Scientific classification
Kingdom: Plantae
(unranked): Angiosperms
(unranked): Eudicots
(unranked): Rosids
Order: Sapindales
Family: Anacardiaceae
Genus: Cotinus

Cotinus coggygria
Cotinus obovatus

Smoketree or Smoke bush (Cotinus /kˈtnəs/)[1] is a genus of two species of flowering plants in the family Anacardiaceae, closely related to the sumacs (Rhus).


They are large shrubs or small trees, native to the warm temperate northern hemisphere. The leaves are deciduous, alternate, simple oval shape, 3–13 cm long. The flowers are clustered in a large open terminal panicles 15–30 cm long with a fluffy grayish-buff appearance resembling a cloud of smoke over the plant, from which the name derives. The fruit is a small drupe with a single seed. Often classified in Rhus in the past, they are distinguished by the leaves being simple (not pinnate) and the 'smoke-like' fluffy flower heads.

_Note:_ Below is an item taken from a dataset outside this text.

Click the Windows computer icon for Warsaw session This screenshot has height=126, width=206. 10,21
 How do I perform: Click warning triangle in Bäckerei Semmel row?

The American Smoketree (Cotinus obovatus, syn. Rhus cotinoides) is native to the southeastern United States, from Tennessee south to Alabama and west to eastern Texas. It is a larger plant, frequently becoming a small tree between 3 to 5 meters (10 to 15 feet) tall, with a trunk from 20 to 35 centimeters (8 to 14 inches) in diameter. The leaves are also larger, 6–13 cm long; it also has varied but very bright fall color, usually brighter than the Eurasian species. The foliage is described to be a red wine-like, and the shrub has deep pink flowers in the summer. The flower heads are usually sparser than in C. coggygria.

Cultivation and uses[edit]

The smoke trees, particularly C. coggygria, are popular garden shrubs. Several bronze or purple-leaved cultivars of C. coggygria have been selected, with warm pink inflorescences set against purple-black foliage; the most common in commerce are 'Notcutt's Variety' and 'Royal Purple'. When brought into cultivation together, the two species will form hybrids; some garden cultivars are of this parentage.

Cultivation is best in dry, infertile soils, which keeps the growth habit more compact and also improves the autumn colour; when planted in fertile soil, they become large, coarse and also tend to be short-lived, succumbing to verticillium wilt disease. Both species can be coppiced in early spring, to produce first-year shoots up to 2 m tall with large handsome leaves, but no "smoke".